◆ Job ◆
Render the data from the start through the line containing "Looking at the" as a Markdown table with columns Row and Text, skipping blank lines. Leave the pictures out of the table.

◆ ◆ ◆ ◆

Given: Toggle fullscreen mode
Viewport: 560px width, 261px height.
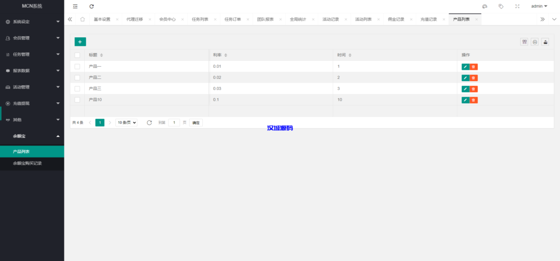Looking at the screenshot, I should tap(517, 7).
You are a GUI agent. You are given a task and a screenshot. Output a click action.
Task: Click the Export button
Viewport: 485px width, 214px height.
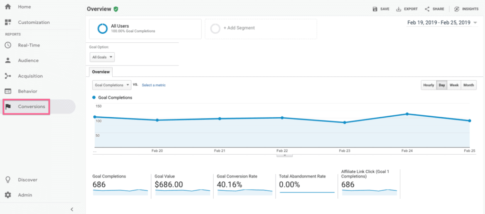coord(407,9)
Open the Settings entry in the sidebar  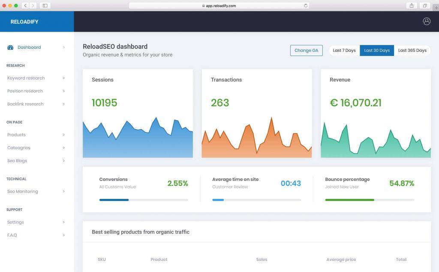(x=15, y=222)
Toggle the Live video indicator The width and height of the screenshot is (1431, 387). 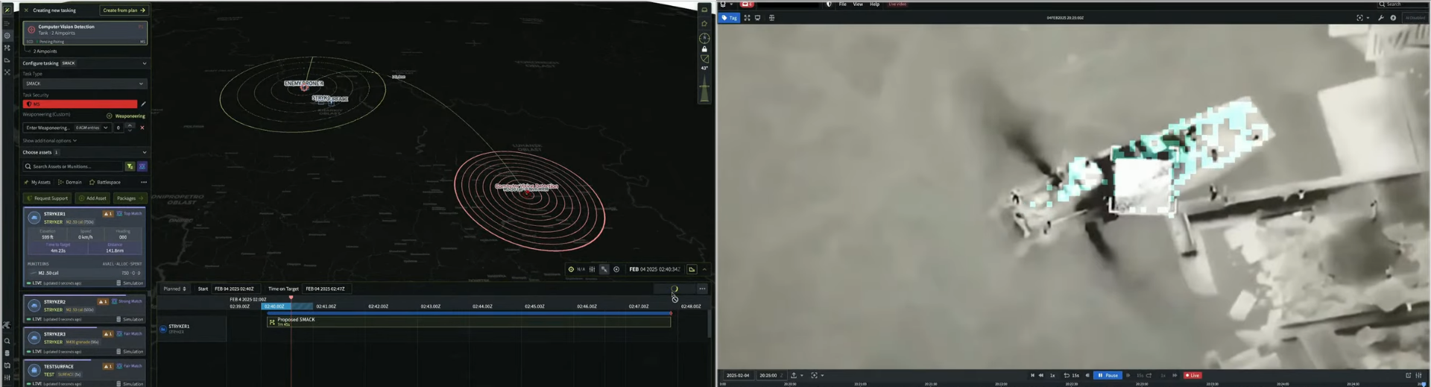pos(1193,376)
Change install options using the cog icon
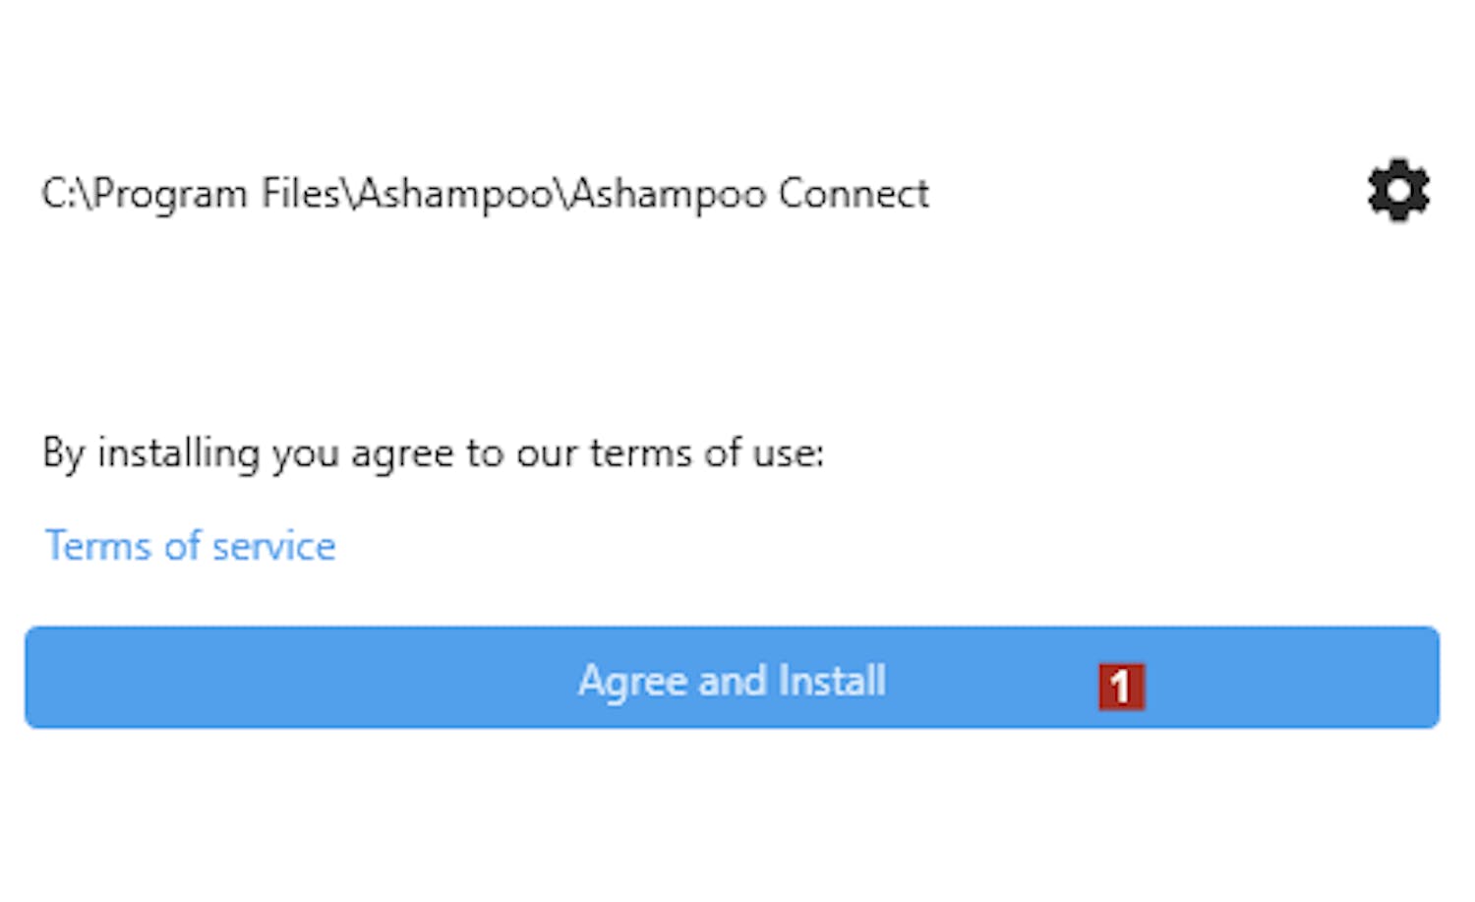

◆ ◆ ◆ ◆

◆ Exercise result ◆
| Row | Text |
|---|---|
| 1 | Given: Toggle fullscreen mode |
| 2 | Viewport: 560px width, 261px height. |
| 3 | Looking at the screenshot, I should tap(517, 7). |